BUG/MEDIUM: mux-h2: fix the detection of the ext connect support
As reported by Huangbin Zhan (@zhanhb) in github issue #3355, latest
commit
96f7ff4fdd ("MINOR: mux-h2: add a new message flag to indicate
ext connect support") was not correct and can break RFC8441-compliant
clients, as it did for them with a variant of Chrome 142.
The problem is that while RFC9113 says that new pseudo-headers are only
permitted with *negotiated* extensions, and RFC8441 doesn't indicate
whether or not SETTINGS_ENABLE_CONNECT_PROTOCOL is needed from clients,
it only says that clients know that servers support the extension when
seeing it in their settings and can use it, which seems to imply that
they don't need to send it to indicate their willingness to use it.
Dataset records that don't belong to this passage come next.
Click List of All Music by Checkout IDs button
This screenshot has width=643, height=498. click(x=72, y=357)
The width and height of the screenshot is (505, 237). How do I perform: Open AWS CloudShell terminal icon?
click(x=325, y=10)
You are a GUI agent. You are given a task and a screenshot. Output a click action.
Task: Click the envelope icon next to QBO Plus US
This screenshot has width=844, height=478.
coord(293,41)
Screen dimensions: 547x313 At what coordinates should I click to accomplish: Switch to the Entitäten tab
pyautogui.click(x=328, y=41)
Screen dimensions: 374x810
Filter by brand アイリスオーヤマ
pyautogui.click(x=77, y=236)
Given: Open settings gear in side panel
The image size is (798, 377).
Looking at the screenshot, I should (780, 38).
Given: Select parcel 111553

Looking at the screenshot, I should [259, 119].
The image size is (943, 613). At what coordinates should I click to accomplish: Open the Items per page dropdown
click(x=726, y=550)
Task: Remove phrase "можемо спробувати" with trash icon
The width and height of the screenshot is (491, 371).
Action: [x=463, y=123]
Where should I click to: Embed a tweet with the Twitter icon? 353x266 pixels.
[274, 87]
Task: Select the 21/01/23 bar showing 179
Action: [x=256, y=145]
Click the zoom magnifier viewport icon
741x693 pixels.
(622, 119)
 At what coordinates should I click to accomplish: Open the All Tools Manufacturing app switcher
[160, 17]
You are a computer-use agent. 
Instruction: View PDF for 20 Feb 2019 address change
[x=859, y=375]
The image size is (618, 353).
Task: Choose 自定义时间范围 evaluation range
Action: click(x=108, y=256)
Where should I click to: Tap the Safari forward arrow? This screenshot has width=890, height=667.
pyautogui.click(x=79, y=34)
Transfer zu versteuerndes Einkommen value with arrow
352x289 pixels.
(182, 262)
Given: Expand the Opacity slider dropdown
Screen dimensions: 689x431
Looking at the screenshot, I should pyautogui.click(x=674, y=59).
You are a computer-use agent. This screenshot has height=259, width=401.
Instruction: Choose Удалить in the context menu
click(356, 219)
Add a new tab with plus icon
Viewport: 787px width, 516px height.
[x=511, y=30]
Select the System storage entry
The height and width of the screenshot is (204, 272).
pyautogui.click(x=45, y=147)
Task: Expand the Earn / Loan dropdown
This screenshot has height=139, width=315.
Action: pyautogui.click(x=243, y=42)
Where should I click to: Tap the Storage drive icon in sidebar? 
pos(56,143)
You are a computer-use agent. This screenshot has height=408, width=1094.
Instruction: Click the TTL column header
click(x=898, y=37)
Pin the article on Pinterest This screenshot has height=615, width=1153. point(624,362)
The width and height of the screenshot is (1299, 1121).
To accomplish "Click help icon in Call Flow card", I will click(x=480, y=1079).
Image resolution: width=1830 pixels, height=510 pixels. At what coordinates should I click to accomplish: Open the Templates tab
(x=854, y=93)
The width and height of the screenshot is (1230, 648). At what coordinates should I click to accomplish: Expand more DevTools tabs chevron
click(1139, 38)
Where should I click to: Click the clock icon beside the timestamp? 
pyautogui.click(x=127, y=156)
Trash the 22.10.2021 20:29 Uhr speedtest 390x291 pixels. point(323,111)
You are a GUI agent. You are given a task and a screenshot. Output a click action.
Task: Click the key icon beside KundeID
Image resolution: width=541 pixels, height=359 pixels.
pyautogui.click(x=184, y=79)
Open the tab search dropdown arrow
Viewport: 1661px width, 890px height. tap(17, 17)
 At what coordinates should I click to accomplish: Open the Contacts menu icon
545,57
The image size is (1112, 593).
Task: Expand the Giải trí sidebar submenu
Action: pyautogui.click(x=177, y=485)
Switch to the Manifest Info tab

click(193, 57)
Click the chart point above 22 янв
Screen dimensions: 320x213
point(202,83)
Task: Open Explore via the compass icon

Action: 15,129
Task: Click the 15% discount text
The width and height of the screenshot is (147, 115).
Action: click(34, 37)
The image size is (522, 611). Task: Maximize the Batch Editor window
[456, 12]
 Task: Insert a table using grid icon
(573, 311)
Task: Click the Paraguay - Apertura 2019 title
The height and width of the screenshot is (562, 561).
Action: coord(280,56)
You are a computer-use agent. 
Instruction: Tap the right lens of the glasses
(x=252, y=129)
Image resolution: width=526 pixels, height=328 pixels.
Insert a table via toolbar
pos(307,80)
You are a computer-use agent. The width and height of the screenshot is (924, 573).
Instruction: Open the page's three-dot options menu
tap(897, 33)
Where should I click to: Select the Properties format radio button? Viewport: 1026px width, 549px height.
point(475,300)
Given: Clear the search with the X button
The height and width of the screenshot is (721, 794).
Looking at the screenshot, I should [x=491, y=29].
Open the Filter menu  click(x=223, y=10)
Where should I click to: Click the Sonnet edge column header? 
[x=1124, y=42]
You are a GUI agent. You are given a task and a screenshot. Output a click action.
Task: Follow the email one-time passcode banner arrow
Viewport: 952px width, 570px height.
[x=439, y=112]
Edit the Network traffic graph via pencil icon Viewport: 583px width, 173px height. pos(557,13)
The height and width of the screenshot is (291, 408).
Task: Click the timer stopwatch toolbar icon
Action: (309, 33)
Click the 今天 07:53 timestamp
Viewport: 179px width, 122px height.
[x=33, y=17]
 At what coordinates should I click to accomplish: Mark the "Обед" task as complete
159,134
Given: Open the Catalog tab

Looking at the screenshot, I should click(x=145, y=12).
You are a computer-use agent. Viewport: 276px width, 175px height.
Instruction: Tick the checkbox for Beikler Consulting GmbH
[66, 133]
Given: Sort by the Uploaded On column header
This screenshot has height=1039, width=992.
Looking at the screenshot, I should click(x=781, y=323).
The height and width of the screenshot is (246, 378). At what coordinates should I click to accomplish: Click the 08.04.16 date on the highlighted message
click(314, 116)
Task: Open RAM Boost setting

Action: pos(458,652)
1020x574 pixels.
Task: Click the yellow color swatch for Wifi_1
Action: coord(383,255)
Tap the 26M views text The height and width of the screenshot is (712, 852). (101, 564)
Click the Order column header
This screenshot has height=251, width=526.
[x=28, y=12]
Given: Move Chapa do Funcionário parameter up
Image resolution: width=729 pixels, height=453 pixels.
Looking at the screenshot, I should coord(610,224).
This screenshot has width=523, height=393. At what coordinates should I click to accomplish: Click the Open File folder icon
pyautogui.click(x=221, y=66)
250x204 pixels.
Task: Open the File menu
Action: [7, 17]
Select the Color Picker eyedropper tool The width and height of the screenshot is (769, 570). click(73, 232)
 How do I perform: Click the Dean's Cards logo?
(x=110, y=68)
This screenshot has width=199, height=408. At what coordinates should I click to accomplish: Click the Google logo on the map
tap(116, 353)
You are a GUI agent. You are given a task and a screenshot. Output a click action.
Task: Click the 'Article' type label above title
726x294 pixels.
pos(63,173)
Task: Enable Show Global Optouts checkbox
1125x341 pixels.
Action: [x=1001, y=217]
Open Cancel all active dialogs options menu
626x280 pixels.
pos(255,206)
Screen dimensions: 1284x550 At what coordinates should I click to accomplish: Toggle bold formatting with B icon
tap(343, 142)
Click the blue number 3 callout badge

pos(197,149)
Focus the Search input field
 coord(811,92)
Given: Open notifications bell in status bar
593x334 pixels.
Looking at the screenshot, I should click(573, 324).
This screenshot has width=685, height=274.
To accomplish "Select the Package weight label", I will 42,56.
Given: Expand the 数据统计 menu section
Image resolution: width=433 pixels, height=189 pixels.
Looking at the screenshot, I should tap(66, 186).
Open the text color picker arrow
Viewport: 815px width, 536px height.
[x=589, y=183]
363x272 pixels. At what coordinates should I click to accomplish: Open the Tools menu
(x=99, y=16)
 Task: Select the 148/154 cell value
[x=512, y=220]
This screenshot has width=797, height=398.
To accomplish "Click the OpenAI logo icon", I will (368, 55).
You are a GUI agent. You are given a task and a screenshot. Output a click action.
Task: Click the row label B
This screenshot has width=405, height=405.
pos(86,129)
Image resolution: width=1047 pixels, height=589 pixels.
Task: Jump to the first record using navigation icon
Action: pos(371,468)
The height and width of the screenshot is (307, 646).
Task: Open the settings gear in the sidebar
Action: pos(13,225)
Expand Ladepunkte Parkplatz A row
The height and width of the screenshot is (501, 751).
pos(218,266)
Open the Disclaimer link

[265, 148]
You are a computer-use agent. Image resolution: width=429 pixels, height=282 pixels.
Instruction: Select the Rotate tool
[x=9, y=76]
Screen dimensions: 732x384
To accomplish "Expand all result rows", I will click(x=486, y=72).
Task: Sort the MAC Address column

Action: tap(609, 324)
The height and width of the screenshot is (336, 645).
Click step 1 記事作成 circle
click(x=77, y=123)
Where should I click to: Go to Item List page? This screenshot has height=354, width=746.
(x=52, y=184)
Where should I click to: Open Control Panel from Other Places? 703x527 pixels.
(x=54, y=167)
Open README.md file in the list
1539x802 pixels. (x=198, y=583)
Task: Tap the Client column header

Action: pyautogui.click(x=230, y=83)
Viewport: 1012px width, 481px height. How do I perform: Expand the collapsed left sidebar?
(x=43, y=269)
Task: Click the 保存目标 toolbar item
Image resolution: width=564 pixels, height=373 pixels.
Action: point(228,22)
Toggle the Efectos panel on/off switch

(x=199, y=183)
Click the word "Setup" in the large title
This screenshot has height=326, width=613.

This also means that the server cannot know if a client is expected to
use it or not by default. It only know that a client is not allowed to
use it if the server didn't emit support mentioning it, which haproxy
can do using h2-workaround-bogus-websocket-clients.
Thus the fix proposed by @zhanhb is right, when presetting the flag for
the parser to indicate whether or not we're willing to accept RFC8441's
:protocol pseudo-header, we should:
- consider the received setting on the backend side (though the
pseudo-header is neither used nor supported there, but at least
we pass the info regarding the support of the extension)
- consider the configuration for the frontend (since it's the only
place where we can decide on support or not)
This patch does just that and reverts the accompanying changes to the
regtests that made them want to see the client's setting. It must be
backported to 2.6.
In the mean time, placing this option in the global section will force
the clients to downgrade to h1:
h2-workaround-bogus-websocket-clients
Many thanks again to @zhanbb this feedback and proposing a tested fix.